◆ **EXERCISE INPUT**:
──────

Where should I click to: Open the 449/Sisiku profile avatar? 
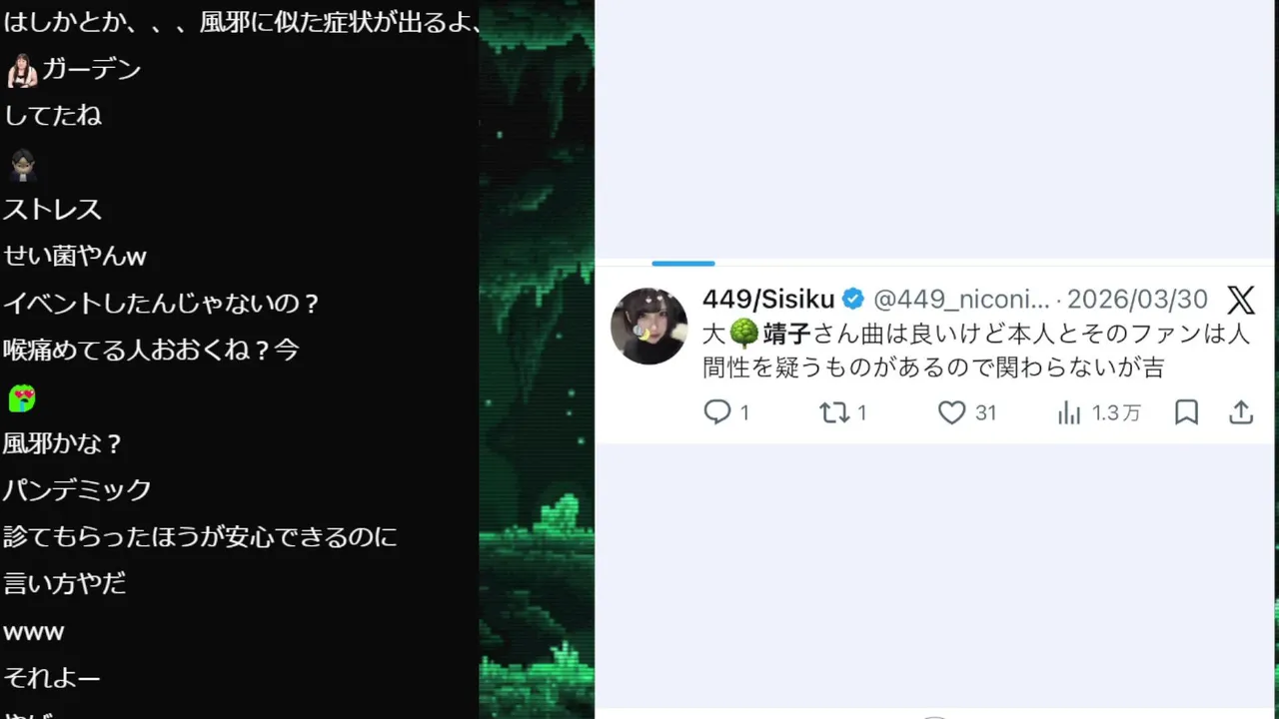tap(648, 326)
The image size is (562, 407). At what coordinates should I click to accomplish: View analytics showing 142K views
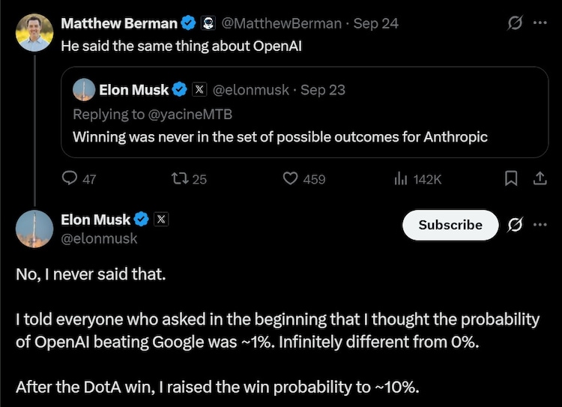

──────

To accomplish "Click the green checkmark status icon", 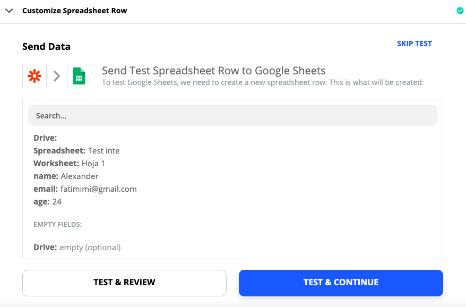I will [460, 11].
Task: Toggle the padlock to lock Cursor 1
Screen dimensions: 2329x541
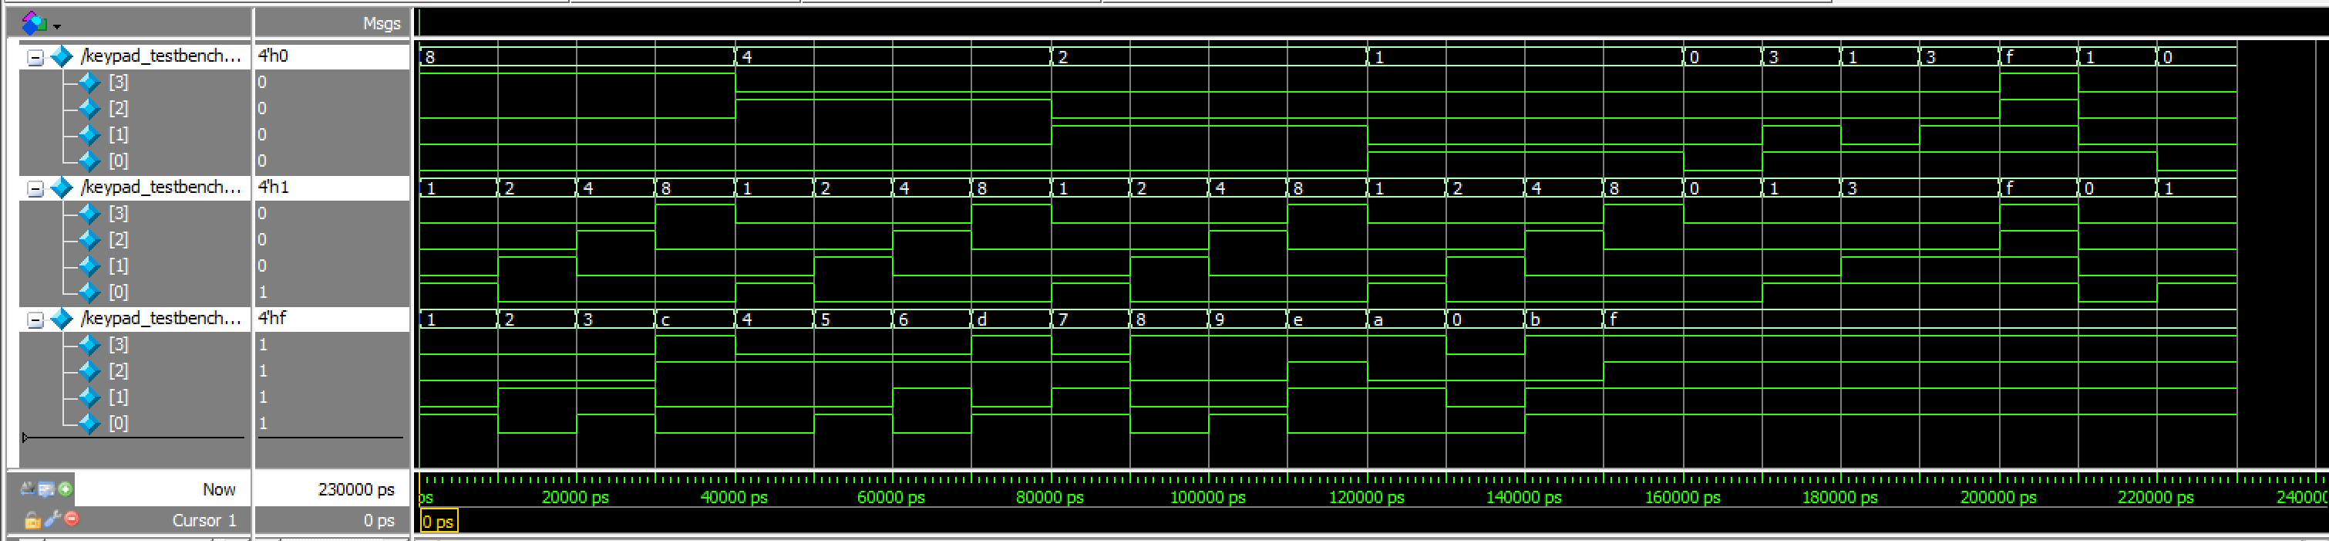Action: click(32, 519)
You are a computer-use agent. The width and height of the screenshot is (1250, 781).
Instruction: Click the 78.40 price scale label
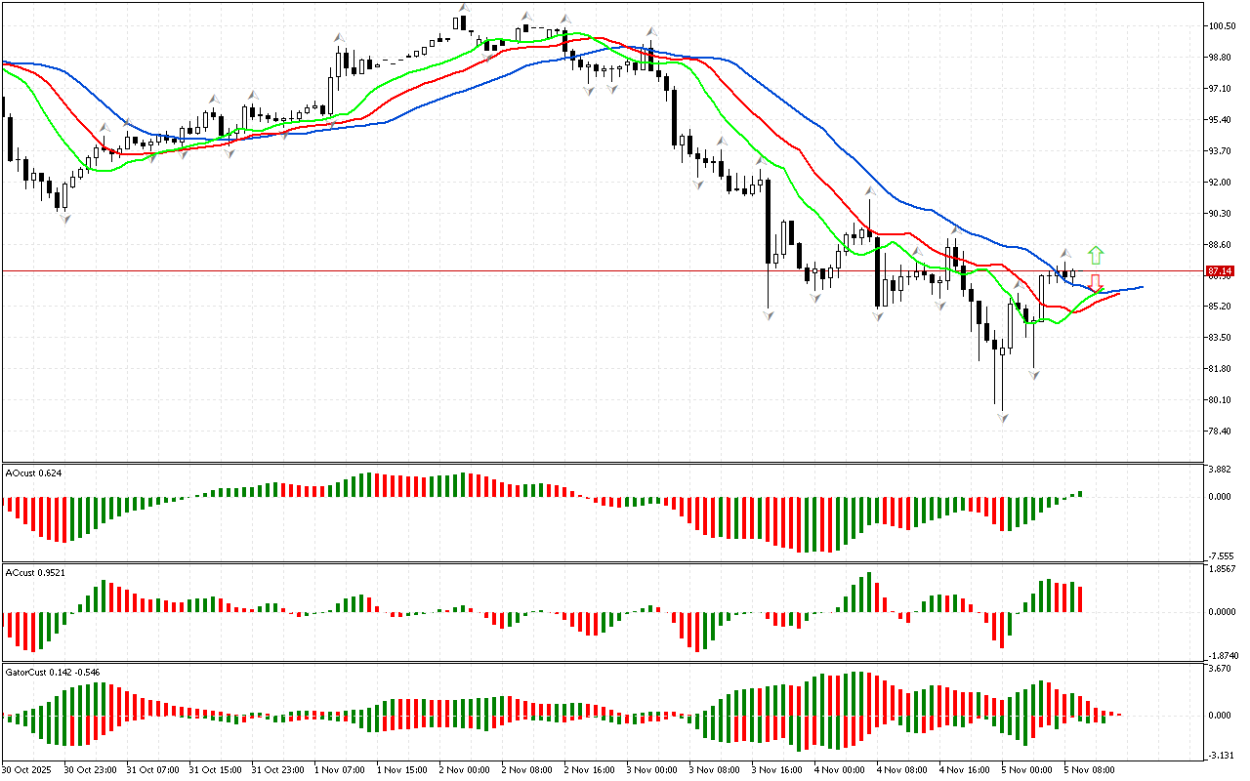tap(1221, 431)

──────

Reproduce the records word for word, from the line holding "Task: Toggle the padlock to lock Cursor 1" to the line holding "tap(1221, 431)", with both of those lines included. Leave out the pictures.

Task: Toggle the padlock to lock Cursor 1
Screen dimensions: 2329x541
Action: click(32, 519)
You are a computer-use agent. The width and height of the screenshot is (1250, 781).
Instruction: Click the 78.40 price scale label
tap(1221, 431)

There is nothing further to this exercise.